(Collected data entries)
____

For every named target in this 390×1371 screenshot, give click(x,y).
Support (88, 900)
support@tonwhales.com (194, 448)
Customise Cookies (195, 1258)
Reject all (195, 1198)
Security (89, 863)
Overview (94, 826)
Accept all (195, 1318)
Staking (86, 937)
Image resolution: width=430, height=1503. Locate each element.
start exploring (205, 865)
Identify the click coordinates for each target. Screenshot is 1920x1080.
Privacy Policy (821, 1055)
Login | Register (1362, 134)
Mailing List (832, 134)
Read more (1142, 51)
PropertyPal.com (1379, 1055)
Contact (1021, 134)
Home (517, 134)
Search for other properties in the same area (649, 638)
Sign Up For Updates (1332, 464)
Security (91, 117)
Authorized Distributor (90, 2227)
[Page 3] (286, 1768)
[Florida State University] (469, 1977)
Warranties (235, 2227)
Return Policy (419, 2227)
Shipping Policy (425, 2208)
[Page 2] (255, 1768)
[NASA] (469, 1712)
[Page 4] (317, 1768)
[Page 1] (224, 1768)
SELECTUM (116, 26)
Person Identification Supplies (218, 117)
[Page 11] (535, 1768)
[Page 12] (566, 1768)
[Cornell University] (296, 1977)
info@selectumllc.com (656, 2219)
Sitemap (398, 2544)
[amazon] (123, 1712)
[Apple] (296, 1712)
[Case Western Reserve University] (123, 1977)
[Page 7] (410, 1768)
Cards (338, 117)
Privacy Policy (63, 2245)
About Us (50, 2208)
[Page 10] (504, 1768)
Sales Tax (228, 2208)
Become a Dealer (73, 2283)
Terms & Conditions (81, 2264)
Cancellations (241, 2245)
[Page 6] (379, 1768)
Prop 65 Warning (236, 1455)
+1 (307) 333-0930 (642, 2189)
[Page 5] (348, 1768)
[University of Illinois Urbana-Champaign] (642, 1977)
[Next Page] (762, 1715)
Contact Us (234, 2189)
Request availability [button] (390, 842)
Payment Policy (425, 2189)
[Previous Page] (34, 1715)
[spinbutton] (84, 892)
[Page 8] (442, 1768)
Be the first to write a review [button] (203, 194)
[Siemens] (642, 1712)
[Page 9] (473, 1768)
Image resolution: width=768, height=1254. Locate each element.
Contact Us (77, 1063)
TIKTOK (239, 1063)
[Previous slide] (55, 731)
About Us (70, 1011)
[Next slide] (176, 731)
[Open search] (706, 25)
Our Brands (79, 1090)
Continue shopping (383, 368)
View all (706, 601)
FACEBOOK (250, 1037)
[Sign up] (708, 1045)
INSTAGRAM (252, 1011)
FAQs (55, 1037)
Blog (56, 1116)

____

• **INSTRUCTIONS FOR THE TASK**:
Your answer should be the lines above from the one containing "Identify the click" through the one containing "[amazon] (123, 1712)", copied exactly and with both ends kept.

• **RESPONSE TO THIS EXERCISE**:
Identify the click coordinates for each target. Screenshot is 1920x1080.
Privacy Policy (821, 1055)
Login | Register (1362, 134)
Mailing List (832, 134)
Read more (1142, 51)
PropertyPal.com (1379, 1055)
Contact (1021, 134)
Home (517, 134)
Search for other properties in the same area (649, 638)
Sign Up For Updates (1332, 464)
Security (91, 117)
Authorized Distributor (90, 2227)
[Page 3] (286, 1768)
[Florida State University] (469, 1977)
Warranties (235, 2227)
Return Policy (419, 2227)
Shipping Policy (425, 2208)
[Page 2] (255, 1768)
[NASA] (469, 1712)
[Page 4] (317, 1768)
[Page 1] (224, 1768)
SELECTUM (116, 26)
Person Identification Supplies (218, 117)
[Page 11] (535, 1768)
[Page 12] (566, 1768)
[Cornell University] (296, 1977)
info@selectumllc.com (656, 2219)
Sitemap (398, 2544)
[amazon] (123, 1712)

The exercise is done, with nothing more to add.